KJELL IVERSEN SELLS GRAVENHURST TAXI, AFTER 37 YEARS, TO MUSKOKA TAXI
Mark Clairmont | MuskokaTODAY.com
GRAVENHURST — Kjell Iversen knows this town like the back of his hands.
And he should.
The 90-year-old cabbie has travelled every street, road and highway in town hundreds of times — likely more — metering millions of miles in dozens of sedans.
His hands on top of the wheel, staring out the windshield, steering one of his half dozen Gravenhurst Taxi cabs 24/7 365 days of the year.
Chauffeuring residents young and old from one home to another, and regularly to work, school, the grocery store, medical appointments, the hospital ….
And acting as designated driver for tens of thousands of imbibers out-on-the -own at bars, restaurants and community events.
Not to speak of ferrying cab customers and visitors back in the bush to summer camps, cottages, prisons, the fire college, the casino and anywhere you wanted to go or be picked up from.
And who knows where else he’s taken you.
There are few residents, cottagers or visitors to town who haven’t dialled 705-687-2246 and been picked up by Iversen or ridden in one of his cabs or had a pick-up or delivery from one of his drivers.
But not any more.
Iversen’s off the road after 37 years behind the wheel.

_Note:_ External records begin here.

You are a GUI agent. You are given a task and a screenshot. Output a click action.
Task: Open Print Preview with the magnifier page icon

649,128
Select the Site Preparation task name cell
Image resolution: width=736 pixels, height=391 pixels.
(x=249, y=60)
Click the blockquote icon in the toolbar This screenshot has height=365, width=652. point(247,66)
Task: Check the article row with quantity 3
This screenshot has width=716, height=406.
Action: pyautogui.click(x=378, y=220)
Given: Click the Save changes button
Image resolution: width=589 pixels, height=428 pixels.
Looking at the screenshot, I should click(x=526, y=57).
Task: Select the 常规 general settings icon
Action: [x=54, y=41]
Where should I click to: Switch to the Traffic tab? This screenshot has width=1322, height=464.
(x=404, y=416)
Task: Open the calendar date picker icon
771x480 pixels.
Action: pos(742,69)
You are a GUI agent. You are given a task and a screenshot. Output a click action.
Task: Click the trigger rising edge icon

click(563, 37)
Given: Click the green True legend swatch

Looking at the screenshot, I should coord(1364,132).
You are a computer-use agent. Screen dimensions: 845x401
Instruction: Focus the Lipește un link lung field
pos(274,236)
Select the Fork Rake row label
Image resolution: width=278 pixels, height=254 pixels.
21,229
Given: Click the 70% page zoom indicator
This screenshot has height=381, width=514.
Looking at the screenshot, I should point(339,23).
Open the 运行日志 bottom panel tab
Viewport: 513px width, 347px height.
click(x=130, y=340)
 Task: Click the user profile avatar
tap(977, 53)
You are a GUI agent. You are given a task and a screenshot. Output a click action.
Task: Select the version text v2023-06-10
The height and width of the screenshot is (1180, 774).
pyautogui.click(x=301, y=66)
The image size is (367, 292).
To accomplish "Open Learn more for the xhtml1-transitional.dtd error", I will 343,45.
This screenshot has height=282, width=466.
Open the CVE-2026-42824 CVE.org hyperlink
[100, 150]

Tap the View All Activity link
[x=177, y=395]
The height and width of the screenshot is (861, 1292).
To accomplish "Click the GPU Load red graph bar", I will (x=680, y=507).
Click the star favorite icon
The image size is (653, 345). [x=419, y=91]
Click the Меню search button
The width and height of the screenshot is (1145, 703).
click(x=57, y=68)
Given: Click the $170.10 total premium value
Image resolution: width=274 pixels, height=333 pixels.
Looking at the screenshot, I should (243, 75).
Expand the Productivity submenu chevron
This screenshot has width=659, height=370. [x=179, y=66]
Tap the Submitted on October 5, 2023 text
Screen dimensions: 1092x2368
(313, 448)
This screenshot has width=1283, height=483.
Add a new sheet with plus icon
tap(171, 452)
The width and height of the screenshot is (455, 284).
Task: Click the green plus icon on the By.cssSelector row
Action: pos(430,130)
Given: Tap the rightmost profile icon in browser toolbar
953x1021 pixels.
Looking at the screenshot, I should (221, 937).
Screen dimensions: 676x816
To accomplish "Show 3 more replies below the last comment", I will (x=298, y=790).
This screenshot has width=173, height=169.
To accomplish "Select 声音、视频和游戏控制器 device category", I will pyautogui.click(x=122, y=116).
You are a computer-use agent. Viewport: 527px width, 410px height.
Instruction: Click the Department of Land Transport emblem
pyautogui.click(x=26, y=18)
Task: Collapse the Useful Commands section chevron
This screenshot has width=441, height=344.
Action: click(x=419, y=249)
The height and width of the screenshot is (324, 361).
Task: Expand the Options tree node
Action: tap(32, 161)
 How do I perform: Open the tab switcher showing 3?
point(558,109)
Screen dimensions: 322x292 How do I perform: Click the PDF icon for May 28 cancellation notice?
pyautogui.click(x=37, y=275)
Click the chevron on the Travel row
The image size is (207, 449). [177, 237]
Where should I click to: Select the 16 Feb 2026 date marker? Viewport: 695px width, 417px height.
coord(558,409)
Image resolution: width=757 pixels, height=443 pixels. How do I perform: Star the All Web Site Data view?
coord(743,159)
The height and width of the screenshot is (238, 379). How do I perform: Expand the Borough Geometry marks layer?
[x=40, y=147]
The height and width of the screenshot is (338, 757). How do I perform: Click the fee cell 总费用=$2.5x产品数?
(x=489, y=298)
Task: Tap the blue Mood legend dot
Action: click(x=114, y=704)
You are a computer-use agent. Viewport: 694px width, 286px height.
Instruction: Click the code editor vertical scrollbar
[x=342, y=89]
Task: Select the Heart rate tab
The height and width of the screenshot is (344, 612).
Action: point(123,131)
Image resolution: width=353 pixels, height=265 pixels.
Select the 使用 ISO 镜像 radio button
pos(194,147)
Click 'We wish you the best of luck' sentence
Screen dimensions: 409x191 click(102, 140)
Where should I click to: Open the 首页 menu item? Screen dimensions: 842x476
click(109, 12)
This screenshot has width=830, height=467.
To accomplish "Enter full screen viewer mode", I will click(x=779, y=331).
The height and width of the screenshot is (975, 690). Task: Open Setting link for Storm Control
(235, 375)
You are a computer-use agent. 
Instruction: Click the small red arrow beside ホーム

As of two weeks ago he sold his business and his six municipal taxi licenses to Mark Sethi, of Muskoka Taxi, who has his own seven licenses.
Sethi said Saturday it’s still business as usual and the two companies will continue to operate separately as he modernizes and upgrades his friendly old competitor’s small fleet based the past decade at the former Train Station.
“Everybody knows me,” Iversen tells MuskokaTODAY.com.
“But I can’t remember all of them now,” he says with a laugh over the phone.
He admits 2020 was tough year for the quiet Norwegian navy veteran, immigrant and former banker.
Least of all due to COVID and its resulting drop in ridership.
His own health started to go downhill the past year and his doctor threatened to pull his driver’s licence if he didn’t stop transporting passengers.
Reluctantly, Iversen resorted to just taking calls, operating the office and running the odd pick-up and delivery without a member of the public as co-pilot beside him or as a back seat driver.
Then on the eve of his Dec. 7 birthday, his wife of 66 years, Gerda, died of a heart attack. She was 88. The couple had immigrated to Canada in 1955, where they had a daughter and son.
Iversen worked for the Bank of Montreal for many years before the couple moved to town in 1984 and began another era of Gravenhurst transportation.
Their son Dave, one of his drivers for more than a decade, has also decided not to continue driving hack or to take over the business.
“I hoped he would,” says his dad.
While customers has slowed a bit over the past few years, diminishing Iversen down to a couple of cabs in winter now, it was once “fairly busy.”
And a somewhat profitable business that helped him raise his family.
At one time he’d log 100 calls a day, which kept dozens of drivers busy over the decades — usually with at least four of them taking calls night and day on short and long hauls, along with a couple of valued dispatchers who for a few years even handled some emergency fire and ambulance calls as part of a 911 emergency call centre.
It’s been quite a ride he said, with not too many accidents along the way, and just one niggling legal matter involving an unlicensed driver and an unresolved suit.
Still, Iversen said he “enjoyed driving and had lots of fun.”
“When the doctor threatened to pull my licence I had to let it go.
“I said enough is enough. I decided to call it a day and say that’s it.”
So what’s next for him — pleasure driving?
A pleasant drive north, east or west when COVID allows?
A sleep all through the night? A crossword puzzle he can finish?
“I’m not sure. I was too busy for hobbies.”
Maybe the chamber of commerce or town can hire him to give directions to tourists about where to go and how to get there.
Because he’s been there and done that.